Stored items
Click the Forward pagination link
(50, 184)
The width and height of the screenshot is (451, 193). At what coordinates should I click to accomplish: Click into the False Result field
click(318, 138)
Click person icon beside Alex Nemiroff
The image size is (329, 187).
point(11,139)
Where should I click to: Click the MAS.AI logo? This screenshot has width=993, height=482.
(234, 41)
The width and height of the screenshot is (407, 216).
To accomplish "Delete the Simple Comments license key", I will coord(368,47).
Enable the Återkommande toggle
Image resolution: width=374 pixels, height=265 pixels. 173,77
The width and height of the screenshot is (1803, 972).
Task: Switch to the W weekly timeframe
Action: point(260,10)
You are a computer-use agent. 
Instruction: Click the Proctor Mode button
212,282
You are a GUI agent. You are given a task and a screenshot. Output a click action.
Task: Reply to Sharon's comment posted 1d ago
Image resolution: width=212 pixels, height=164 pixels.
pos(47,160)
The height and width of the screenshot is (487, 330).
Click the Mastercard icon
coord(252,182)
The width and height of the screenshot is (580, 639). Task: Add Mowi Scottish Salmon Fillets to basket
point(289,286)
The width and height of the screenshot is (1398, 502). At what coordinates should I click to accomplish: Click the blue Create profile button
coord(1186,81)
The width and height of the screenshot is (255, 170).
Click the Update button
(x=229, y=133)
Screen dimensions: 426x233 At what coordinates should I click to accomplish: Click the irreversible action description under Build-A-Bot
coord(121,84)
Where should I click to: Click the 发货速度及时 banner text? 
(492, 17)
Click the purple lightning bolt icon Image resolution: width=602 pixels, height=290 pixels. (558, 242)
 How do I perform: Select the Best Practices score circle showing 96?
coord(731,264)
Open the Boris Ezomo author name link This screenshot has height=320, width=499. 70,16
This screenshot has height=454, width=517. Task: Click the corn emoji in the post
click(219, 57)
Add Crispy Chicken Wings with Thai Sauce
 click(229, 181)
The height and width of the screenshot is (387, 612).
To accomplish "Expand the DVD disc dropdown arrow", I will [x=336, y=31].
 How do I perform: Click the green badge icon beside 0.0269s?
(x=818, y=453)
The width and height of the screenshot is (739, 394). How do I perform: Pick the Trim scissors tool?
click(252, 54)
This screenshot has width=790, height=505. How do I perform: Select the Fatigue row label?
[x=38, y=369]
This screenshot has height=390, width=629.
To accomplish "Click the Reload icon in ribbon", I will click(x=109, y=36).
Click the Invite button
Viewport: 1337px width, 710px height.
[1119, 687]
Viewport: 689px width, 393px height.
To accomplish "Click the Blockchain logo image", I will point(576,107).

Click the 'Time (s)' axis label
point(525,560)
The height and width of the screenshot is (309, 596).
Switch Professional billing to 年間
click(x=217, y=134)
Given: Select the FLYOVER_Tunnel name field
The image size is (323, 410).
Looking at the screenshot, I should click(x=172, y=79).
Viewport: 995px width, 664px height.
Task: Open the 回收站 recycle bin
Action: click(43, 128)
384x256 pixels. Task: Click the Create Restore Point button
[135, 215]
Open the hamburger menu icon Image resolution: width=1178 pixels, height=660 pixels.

## EXERCISE
Copy exactly, please, the span of lines that begins at the line with "This screenshot has height=390, width=629." and ends at the last line of the data, both included.

## ANSWER TO THIS TASK
This screenshot has height=390, width=629.
To accomplish "Click the Reload icon in ribbon", I will click(x=109, y=36).
Click the Invite button
Viewport: 1337px width, 710px height.
[1119, 687]
Viewport: 689px width, 393px height.
To accomplish "Click the Blockchain logo image", I will point(576,107).

Click the 'Time (s)' axis label
point(525,560)
The height and width of the screenshot is (309, 596).
Switch Professional billing to 年間
click(x=217, y=134)
Given: Select the FLYOVER_Tunnel name field
The image size is (323, 410).
Looking at the screenshot, I should click(x=172, y=79).
Viewport: 995px width, 664px height.
Task: Open the 回收站 recycle bin
Action: click(43, 128)
384x256 pixels. Task: Click the Create Restore Point button
[135, 215]
Open the hamburger menu icon Image resolution: width=1178 pixels, height=660 pixels.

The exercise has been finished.